It was bound to happen – as with every other nation on Earth, those with access to money and power became corrupted by it. All over the southern coastline of Kafra, slums were destroyed to make way for the large estates and mansions of the politically powerful, mostly tribal leaders and other prominent members of the Desera Council. Money that was being given through the council’s welfare scheme to the different tribes was not all making its way back to their respective areas – some of it was being kept in the pockets of those entrusted with it, and being spent in Kafra to build themselves luxurious homes and the like. What a difference a year makes, truly.
Unfortunately for the Royal President Sidebe Mallam, there was little he could do. As much as it pained him to see corruption begin to reveal its ugly head, he needed the support of the tribal leaders now more than ever. The Desera Council was operating as usual, but behind the scenes, trouble was always brewing.
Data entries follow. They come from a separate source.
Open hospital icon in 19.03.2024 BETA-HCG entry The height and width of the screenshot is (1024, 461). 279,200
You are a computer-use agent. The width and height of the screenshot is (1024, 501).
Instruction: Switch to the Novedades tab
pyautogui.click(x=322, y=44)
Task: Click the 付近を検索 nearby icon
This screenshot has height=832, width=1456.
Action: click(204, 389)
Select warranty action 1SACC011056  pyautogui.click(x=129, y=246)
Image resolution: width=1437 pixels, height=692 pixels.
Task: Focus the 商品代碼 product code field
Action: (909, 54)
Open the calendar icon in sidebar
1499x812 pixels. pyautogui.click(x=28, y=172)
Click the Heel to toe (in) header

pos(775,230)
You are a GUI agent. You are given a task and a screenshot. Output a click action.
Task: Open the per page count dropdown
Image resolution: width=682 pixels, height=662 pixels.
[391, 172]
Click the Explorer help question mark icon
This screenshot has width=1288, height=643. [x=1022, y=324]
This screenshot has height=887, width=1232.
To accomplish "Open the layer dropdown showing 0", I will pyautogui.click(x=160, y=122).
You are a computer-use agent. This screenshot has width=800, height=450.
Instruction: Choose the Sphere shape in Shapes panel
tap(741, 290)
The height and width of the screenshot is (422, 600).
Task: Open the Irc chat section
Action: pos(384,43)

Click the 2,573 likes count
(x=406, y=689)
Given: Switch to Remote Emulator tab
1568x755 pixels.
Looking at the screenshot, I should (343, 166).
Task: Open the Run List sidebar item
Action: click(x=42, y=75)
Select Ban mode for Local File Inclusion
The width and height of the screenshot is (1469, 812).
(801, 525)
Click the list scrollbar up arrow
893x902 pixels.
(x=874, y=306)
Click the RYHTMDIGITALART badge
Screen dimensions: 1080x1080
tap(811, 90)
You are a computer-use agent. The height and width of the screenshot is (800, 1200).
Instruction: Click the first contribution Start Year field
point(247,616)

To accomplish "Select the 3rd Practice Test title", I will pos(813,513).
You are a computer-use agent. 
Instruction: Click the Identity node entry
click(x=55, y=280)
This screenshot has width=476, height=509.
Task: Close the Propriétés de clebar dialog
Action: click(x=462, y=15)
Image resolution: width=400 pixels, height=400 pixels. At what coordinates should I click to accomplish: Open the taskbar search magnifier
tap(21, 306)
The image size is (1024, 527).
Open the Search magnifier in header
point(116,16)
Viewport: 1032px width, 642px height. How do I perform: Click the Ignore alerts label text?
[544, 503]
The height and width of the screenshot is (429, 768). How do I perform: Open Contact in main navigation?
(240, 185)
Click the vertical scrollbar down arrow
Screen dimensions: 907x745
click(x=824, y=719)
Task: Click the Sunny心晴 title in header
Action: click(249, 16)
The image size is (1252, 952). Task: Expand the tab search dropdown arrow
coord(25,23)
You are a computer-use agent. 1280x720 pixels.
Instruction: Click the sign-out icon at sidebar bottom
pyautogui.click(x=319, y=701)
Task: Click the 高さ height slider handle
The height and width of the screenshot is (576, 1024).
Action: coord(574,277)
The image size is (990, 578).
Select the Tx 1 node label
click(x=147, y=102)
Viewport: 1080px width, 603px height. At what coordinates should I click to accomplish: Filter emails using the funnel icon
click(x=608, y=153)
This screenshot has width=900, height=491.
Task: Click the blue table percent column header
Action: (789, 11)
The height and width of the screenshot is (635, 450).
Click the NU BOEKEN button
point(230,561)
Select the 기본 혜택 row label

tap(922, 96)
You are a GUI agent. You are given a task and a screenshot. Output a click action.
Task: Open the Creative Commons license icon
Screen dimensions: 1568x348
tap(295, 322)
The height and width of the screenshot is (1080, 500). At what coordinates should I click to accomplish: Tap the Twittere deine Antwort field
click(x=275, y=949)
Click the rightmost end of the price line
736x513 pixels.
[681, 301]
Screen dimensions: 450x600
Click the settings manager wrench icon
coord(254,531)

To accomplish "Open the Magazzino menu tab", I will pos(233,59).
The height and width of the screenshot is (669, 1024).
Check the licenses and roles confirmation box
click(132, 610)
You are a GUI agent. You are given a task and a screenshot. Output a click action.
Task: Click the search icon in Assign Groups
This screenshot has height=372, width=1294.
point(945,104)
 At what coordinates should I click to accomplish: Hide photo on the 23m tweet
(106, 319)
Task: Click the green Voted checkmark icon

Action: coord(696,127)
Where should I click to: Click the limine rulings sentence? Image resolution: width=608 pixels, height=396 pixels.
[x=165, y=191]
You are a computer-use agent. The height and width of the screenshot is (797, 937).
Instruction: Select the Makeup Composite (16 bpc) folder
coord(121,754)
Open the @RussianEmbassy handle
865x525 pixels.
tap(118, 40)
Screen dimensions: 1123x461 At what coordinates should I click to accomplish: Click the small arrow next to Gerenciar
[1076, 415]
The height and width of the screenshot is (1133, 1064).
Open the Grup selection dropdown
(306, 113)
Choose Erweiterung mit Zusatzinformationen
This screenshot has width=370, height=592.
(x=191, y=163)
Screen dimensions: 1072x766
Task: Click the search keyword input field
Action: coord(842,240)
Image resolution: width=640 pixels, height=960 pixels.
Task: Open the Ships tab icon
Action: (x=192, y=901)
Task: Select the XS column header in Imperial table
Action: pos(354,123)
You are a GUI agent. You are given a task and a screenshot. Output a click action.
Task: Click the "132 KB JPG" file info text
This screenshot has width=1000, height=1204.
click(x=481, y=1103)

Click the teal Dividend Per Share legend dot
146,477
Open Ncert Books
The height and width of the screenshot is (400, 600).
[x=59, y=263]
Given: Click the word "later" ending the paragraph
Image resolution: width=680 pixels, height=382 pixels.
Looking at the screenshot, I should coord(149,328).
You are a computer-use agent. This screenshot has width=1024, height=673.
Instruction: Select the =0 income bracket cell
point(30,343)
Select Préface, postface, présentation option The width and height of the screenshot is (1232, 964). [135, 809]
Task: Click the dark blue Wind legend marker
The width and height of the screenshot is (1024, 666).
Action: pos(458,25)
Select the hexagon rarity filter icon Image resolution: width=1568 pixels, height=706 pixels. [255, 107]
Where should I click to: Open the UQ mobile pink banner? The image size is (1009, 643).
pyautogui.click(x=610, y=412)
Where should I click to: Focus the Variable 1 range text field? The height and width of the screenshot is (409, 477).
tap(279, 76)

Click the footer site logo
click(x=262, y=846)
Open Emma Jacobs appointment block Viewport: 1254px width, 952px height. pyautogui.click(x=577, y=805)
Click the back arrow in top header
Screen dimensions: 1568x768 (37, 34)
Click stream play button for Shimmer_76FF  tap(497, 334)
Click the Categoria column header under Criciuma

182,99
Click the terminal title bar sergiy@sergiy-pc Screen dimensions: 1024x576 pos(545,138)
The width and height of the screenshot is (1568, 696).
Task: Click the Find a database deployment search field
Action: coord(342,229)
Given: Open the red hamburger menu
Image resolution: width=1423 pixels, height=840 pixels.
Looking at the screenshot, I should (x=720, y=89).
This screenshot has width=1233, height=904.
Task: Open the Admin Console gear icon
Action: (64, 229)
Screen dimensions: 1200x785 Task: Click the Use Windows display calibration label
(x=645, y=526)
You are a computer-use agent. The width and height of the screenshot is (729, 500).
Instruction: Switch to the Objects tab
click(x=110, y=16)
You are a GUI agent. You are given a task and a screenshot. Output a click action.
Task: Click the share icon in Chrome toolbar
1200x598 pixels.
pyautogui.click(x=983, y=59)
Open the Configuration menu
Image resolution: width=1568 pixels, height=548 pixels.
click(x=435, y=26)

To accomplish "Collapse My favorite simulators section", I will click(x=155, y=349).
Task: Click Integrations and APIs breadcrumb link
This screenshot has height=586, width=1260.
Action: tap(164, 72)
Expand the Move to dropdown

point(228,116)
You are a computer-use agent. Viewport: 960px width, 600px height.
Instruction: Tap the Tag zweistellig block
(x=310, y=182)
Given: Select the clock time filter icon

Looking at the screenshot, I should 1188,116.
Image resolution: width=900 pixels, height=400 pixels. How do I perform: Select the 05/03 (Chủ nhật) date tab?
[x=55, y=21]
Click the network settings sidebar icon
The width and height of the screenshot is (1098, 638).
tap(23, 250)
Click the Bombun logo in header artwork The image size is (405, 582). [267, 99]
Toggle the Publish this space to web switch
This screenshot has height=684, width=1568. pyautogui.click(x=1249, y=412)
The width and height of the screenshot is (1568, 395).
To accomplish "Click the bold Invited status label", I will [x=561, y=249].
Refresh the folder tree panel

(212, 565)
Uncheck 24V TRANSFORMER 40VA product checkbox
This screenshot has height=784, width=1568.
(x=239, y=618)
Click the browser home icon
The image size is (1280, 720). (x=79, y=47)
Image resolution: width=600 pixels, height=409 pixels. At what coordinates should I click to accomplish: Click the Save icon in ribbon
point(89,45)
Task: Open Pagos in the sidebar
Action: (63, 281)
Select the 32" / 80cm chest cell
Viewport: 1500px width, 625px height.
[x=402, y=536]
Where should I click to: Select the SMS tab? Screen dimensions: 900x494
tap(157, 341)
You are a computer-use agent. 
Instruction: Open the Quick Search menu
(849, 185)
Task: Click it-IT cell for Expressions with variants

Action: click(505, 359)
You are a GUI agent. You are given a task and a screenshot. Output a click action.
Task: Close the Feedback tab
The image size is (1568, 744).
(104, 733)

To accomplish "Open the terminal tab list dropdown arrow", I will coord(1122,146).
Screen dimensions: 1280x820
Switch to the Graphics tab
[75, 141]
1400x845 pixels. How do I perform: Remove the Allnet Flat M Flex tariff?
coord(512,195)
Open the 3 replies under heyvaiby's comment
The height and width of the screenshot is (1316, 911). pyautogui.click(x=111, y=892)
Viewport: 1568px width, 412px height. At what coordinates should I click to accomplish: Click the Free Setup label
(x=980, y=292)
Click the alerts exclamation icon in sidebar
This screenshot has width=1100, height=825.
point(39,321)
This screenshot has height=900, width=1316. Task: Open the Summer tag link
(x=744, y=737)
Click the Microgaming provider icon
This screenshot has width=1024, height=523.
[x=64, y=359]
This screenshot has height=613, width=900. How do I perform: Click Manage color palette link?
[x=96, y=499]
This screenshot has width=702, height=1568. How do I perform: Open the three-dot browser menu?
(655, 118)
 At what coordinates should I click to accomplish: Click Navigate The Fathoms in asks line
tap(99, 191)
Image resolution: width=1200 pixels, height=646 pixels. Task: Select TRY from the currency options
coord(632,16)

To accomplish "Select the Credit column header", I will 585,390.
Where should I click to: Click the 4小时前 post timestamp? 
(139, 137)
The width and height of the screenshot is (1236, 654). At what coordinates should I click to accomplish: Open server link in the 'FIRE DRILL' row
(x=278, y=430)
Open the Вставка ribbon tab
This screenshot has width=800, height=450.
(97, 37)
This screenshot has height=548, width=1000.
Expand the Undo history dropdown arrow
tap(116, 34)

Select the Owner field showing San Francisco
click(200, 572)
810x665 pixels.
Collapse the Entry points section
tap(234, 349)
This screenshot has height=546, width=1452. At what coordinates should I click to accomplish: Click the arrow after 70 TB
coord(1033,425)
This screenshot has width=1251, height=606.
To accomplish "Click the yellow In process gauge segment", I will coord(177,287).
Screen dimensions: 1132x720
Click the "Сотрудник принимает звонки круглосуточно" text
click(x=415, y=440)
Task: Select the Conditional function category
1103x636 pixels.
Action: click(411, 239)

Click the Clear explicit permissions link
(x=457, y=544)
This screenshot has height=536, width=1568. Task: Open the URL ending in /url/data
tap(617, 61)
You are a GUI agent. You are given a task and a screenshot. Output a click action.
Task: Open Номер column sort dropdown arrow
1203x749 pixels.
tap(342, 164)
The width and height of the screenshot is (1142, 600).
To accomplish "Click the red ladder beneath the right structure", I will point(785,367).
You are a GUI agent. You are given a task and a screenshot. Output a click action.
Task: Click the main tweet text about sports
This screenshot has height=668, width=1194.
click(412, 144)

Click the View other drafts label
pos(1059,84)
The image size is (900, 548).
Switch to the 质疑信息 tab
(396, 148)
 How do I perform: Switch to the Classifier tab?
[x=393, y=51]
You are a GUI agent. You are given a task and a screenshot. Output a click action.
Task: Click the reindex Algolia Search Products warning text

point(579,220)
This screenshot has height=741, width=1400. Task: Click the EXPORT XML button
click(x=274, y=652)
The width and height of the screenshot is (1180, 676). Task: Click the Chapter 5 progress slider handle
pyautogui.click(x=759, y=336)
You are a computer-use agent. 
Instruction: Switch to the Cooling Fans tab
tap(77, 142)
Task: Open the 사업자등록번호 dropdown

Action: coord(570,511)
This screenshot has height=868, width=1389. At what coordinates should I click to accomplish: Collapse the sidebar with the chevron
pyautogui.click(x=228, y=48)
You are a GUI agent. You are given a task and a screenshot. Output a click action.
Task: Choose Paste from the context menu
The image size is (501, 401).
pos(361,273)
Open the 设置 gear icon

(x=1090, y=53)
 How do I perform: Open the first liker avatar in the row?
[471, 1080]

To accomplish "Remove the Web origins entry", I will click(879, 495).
There was an uneasy truce between the members of the council, one that was not without its share of fighting. If the council was to fall apart, so too would the legitimacy of the Deseran government led by Mallam – at that point, who knows what foreign powers with their eye towards Deseran resources might do. For the sake of peace and progress, the Royal President had to turn a blind eye towards the corruption or else risk upsetting the balance of the council.
He was now 51 years old – his son and heir, Prince Diallo Mallam, 28 years old. It was the young prince who had brought the investors initially to Desera, and it was through these investors and the riches they brought with them that Mallam named himself Royal President. Lately, however, the prince was constantly at odds with his father – he thought Desera was progressing too slowly and wanted less responsibility in the hands of the Desera Council, which he proclaimed was the reason the nation was being held back. In response to the growing dissent amongst the other tribal leaders, Prince Diallo doubled the size of the Deseran Army, which was loyal to the ruling family. Additionally, he was attempting to persuade his father to set up a division of the Deseran Armed Forces whose sole responsibility would be to protect the Royal Presidency – a Royal Guard, of sorts. A wiser man than his son, the Royal President rejected the notion, claiming that other tribal leaders would view that as a threat to their own power and would rebel. Secretly, the Royal President was worried – it seemed the prince had little regard for the consequences of his suggested actions, and would rather resort to violence than diplomacy to get his way.
Kafra saw its greatest growth to date in Year Six, with its population doubling in a single to over 30,000 residents. While there were a few families, mostly West Africans, that had immigrated to the nation in hopes of finding a better life, the vast majority of Kafra’s new residents were former nomadic families who settled in the capital city because of the economic opportunities, healthcare, and educational facilities. The Desera Council was having trouble keeping up and controlling the sprawling shanty towns that were growing in every direction. Central and eastern Kafra’s streets were lined with trees standing in front of what architects were calling Deseran Revivalist buildings. Drawing inspiration from 17th and 18th century European architecture, Deseran Revivalist buildings were similar to the type of buildings one would see in London, Paris, or New York, and even included a hint of Mediterranean architecture found in Italy and Spain. It was the Royal President’s love for that type of architecture that led to the construction of these types of buildings, which were most evident on Masjid Street heading towards the University Roundabout.
The commercial center of the city had shifted east, while warehouses and other light industrial buildings began finding a home towards the west of Kafra, also on Masjid Street. After completion of the University of Kafra, construction around the area sprung up seemingly overnight, and while most traders and wholesalers still did their business in the area just north of the Kafra Seaport, retailers and service oriented businesses saw a shift towards the eastern end of Masjid Street. The university in itself was described by the Royal President as Desera’s finest achievement. The architecture was Deseran Revivalist through and through, and its three halls were home to over 3,000 students during its first term. Also on campus was the Sidebe Mallam Stadium, which also was named the official stadium for all future outdoor national teams. The entire university project cost almost E100 million upon completion, but it was safe to say that the investment in education was going to pay that off fairly quickly.
Above: The first three pictures are of the new commercial center of Kafra, the last three are of the University of Kafra.
The area between the Kafra Beach Hotel and the University of Kafra quickly became the most expensive and sought after address in town, serving as a continuation for the southern coastal area where estates and mansions were built. By the end of Year Six, the area became known as the Akhdar neighborhood, which translates into the word green, because of lushness of trees and grass that could be found there. In addition to serving as the neighborhood of residence for several of Desera’s most prominent individuals, it also housed important foreign envoys and ambassadors, with the mansions serving as embassies as well as the official residences.
The most immediate concern for the Desera Council as the town swelled to a population of over 30,000 was the fact that the Kafra Seaport was now too small to handle the load required of it. Plans had to be drawn up for a new seaport, both of bulk containers and for its oil and gas industry. A lot of money was now being put into the welfare schemes in hopes of betting the lives of its people, but an estimated E1 billion to be made available for the new seaport. How this was going to be possible was not yet clear, but it was a most pressing matter.